After all, we have seen so much change since April 8, 1974.

Heck, we even have a sitting, two-term African American president.

If you think that was a pipedream in 1974, the same would was said about a black man having the most home runs in Major League Baseball history.

Not only was it the most prestigious honor in this country, it was something few could believe a black man would have ownership of, especially after being held back from competing until 1947.

First, Jackie Robinson broke down the color barrier. Then, it was Aaron, making the national pastime ours.

Today is the 40th anniversary of Aaron's 715th home run. Aaron's homer off of Dodgers' Al Downing at Atlanta-Fulton County Stadium broke Babe Ruth's long-standing record of 714 home runs.

It was a mark most thought would stand forever. After all, to that point, Ruth was considered the best player America had seen.

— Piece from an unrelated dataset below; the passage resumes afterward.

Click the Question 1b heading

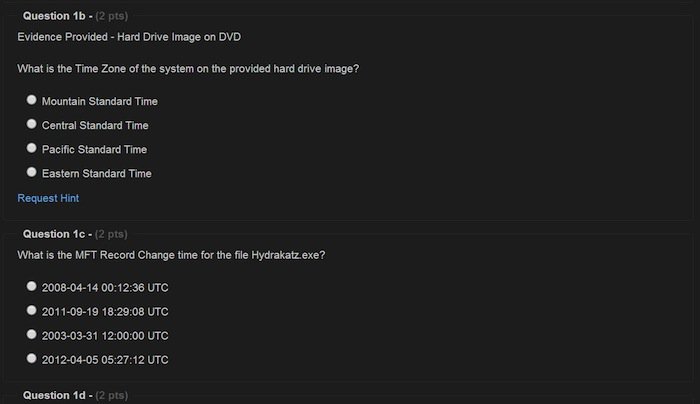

For Black America, it was a huge sense of pride. It was one of those moments when you knew where you were when you heard Aaron, a black man, was the MLB HR king.

So much so, that even Dusty Baker - who had a very good baseball career himself - calls it his greatest moment in his career.

And Baker was simply in the on-deck circle, watching Aaron hit that homer on that unforgettable night.

"People ask me, 'What was the highlight of your career?' That was it," Baker told the AP recently.

It was such a big deal that not all celebrated. In fact, Aaron was more relieved than happy.

He was put through hell, getting there. Some couldn't stomach the idea of a black man being The Man.

Aaron received racists hate mail and death threats. His college-age kids had security people watching over them during their dad's pursuit of a piece of American history.